VA home loans major perk for vet homebuyers

Matt Fay and his daughter, Olivia, enjoy playing with Lego’s at their new home he and his wife purchased with a VA Loan in the Granville subdivision of Prescott Valley.

Photo by Les Stukenberg.

Matt Fay and his daughter, Olivia, enjoy playing with Lego’s at their new home he and his wife purchased with a VA Loan in the Granville subdivision of Prescott Valley.

PRESCOTT — Two little girls frolic with a dog in the backyard of a four-bedroom Granville home in Prescott Valley, the father of one taking a break from his home office to visit with guests in the just decorated living room.

Matthew Fay, a U.S. Navy veteran, admits settling into the 2,000 square-foot house is a work in progress. He and his wife, Trish, and 7-year-old daughter, Olivia, moved in just before Thanksgiving after leasing for three years.

Fay is one of 1,194 Prescott veterans who in 2016 financed a new home with a VA home mortgage loan, 25 percent of which is guaranteed through the federal Department of Veteran Affairs.

The popularity of the VA home loan benefit started back in 1944 has seen a serious uptick nationally in the last two years, one VA leader and other approved lenders say speaks to the large number of veterans who wish to become homeowners combined with the government’s willingness to untangle its red tape.

Prior to 1995, the VA was the underwriter for these types of loans. Now the VA provides oversight to private lenders who the VA has awarded “automatic authority” to make these loans to active military, veterans, reservists and National Guard members, as well as for some spouses of those killed in combat, said Jeff Wilson, the VA loan guarantee officer for the Phoenix VA regional loan center.
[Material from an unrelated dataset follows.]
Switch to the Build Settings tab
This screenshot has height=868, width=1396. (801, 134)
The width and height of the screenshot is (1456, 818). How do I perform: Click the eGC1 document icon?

The VA has some 2,000 lenders who have “automatic authority” to extend these loans, but officials noted 80 percent of the national loan volume is handled by about 10 percent of those lenders.

Rather than a 60-day minimum process, a veteran can now be prequalified in minutes and a loan approved in as few as 20 days, Wilson said.

“It’s a whole lot easier than a lot of veterans think,” Wilson said.

Fay, a self-employed website manager, secured a 30-year, no down payment mortgage of $1,600 a month. The loan was arranged with a three percent interest rate and no mortgage insurance; most conventional mortgages are now at about 3.8 percent. The loan does require a fee of three percent of the purchase price for non-disabled veterans, but that is rolled into the life of the mortgage.

This is not the first time in his adult life that Fay, 49, bought a house with the use of a VA home mortgage loan, but this time he arranged it through Veterans United, a VA loan industry leader. Their expertise was “amazing,” leading to a glitch-free lending and closing process.

“We kept waiting for the next shoe to drop, and there was none of that,” Fay said.

In Yavapai County, primarily Prescott, VA home loans have seen about a 74 percent increase in just two years, Wilson said. In 2014, 664 veterans bought homes with VA loans, with that number growing by about 500 in the following year to 1,194 loans in 2016, From October 2016 to Jan. 5, 2017, some 437 loans have been processed, and expectations are that could triple by year end, Wilson said.

“The growth we’re seeing in Prescott mirrors what is happening not only in Arizona but across the nation,” Chris Birk, director of education for Veterans United Home Loans, one of the nation’s top 10 VA home loan lenders. “Military members and their families are flocking to this benefit in a way that they haven’t before.”

Arizona’s VA home loan volume has jumped from 15,920 in 2014 to 27,670 in 2016, with Wilson expecting that number to rise to about 39,000 this year. In 2016 nationwide, there were 707,000 VA home loans approved, with 30 percent of those in this state, Wilson said.

Another part of the resurgence in this loan’s popularity for veterans is likely tied to the housing crash a decade ago, Birk said.

“Active duty military and their families can face unique financial challenges that can impact their credit and finances, and it can put conventional financing out of their reach,” Birk said.

“We’re really proud of this benefit,” Wilson said.

This is a chance for men and women who sacrificed for their nation to “own a piece of the American dream they fought to defend,” Birk concluded.